We all know people who don’t fit the social norms. Maybe you have a girlfriend who cusses like a sailor, farts in public, or picks her nose with zero f’s to give. Perhaps a man in your life reads romance novels and prefers a good rom-com over the latest action film. However, if your goal is to appeal to the masses, you don’t want to venture too far away from those norms. Most people at least toe the line and your characters should reflect that in what they say and do. If you have a very specific audience, make sure you don’t alienate them by doing the opposite of things that caused them to fall in love with that genre or style of writing.
#3. Use your environment.
Are your characters in an area where some privacy is expected? Yes? Then it’s fair game for a good old-fashioned Romp Fest. You may not want to use the term Romp Fest—unless you’re going for a “cute and campy” vibe. Don’t be afraid to use everyday things in a new way. In my book, The Raven’s Call, my leading man, Mitch, takes advantage of his lady's collection of throw pillows by having her hold one between her hands until he locates something to tie them together with. His restraint of choice? Well, let’s just say as a 20-year veteran of the CIA, he’s learned the fine art of using what’s in easy reach. Yes, that scene really exists and no, I’m not making that up. Ok, technically I DID make that up since I’m the author.
#4. Don’t be afraid to go vanilla but consider a twist.
I know I said it’s best if you don’t rock the boat on what your readers are expecting, but when it comes to love scenes—you want to make sure you aren’t putting them to sleep. I’m not sure you’re gonna be able to keep the interest of every one of your reader’s because a lot of us have read hundreds—even thousands—of them.
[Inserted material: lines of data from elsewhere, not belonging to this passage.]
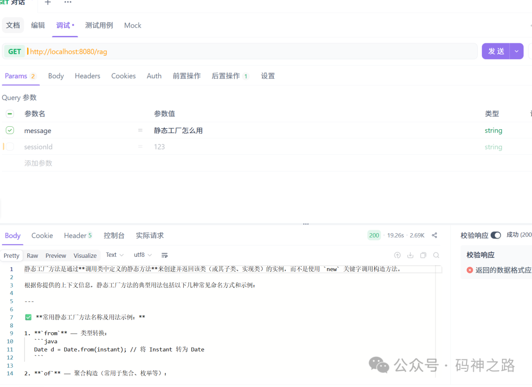Click the 发送 button

pyautogui.click(x=495, y=51)
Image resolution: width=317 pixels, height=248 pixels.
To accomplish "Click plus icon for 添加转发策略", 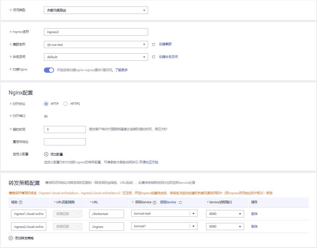I will pos(11,238).
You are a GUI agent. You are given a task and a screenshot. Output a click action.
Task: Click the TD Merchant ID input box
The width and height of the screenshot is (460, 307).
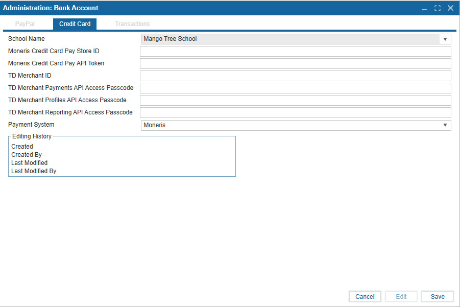pyautogui.click(x=295, y=76)
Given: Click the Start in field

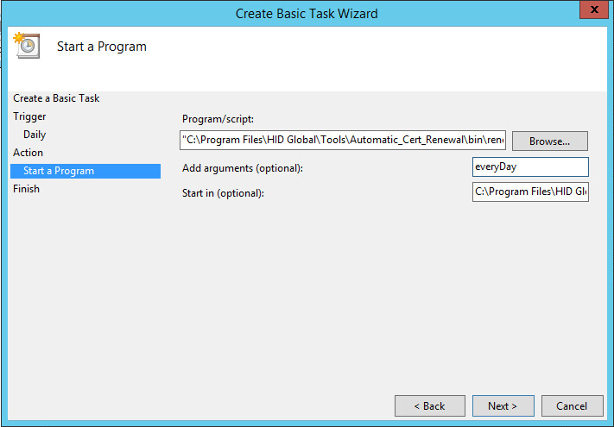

As a reader, I’ve been guilty in recent years of skipping completely over the “money scenes.” As a writer though, it’s important to know not every love scene has to be the most creative thing you’ve likely never done. Ok, or would admit you’ve done. This one ties into #3 because one way to spice things up is by making the place where the magic happens be the unique part about it. (In the middle of a lake, anyone? Oh, right—me neither.)
#5. Terminology is important!
The best way to determine how to write about something that can be—let’s face it—a bit awkward to describe, is to figure out the heat level you are comfortable with and your readers will be expecting. Let me start by stating no one wants to see terms like “no-no spot” or “trouser snake.” Just sayin’. But if you blush at words that rhyme with “rock” and “the china,” you can probably knock off Level 4 (Sizzling Hot) and Level 5 (Explicit Heat). If clean, wholesome fun is more your cup of tea, that is perfectly fine. Focus more on hearts and flowers and less on birds and bees. Done. My writing tends to end up in the middle—appendages and orifices will be mentioned, or at least heavily alluded to. I let the nature of my characters determine the exact verbiage, even if I’m squirming uncomfortably while typing it (I’m lookin’ at you, word that rhymes with rock).